*** Begin section ***

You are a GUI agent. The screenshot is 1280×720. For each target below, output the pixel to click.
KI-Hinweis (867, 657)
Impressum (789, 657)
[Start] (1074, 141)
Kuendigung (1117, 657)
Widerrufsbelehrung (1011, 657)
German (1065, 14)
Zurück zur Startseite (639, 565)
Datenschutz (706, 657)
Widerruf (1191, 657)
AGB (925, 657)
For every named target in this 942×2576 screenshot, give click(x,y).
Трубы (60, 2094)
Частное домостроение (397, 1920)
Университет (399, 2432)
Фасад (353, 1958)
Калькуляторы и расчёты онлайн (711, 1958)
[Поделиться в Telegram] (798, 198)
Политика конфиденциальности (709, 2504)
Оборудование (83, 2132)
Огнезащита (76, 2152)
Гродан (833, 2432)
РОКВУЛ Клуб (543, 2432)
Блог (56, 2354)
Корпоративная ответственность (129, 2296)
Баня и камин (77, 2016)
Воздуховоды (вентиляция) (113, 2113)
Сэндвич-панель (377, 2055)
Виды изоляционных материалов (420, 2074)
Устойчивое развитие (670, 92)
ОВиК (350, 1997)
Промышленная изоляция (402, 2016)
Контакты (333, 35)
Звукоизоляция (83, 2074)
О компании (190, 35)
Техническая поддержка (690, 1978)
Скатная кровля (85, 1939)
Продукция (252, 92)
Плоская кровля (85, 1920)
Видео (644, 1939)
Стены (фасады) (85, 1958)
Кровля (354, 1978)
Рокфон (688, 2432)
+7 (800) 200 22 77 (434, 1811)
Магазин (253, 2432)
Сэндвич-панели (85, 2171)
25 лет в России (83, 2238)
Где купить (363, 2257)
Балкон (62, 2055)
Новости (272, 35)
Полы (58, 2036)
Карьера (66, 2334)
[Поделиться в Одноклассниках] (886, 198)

*** End section ***

### What to produce
Copy out every line of the records that the string "click" appears in.

### Answer space
You are a GUI agent. The screenshot is 1280×720. For each target below, output the pixel to click.
For every named target in this 942×2576 screenshot, give click(x,y).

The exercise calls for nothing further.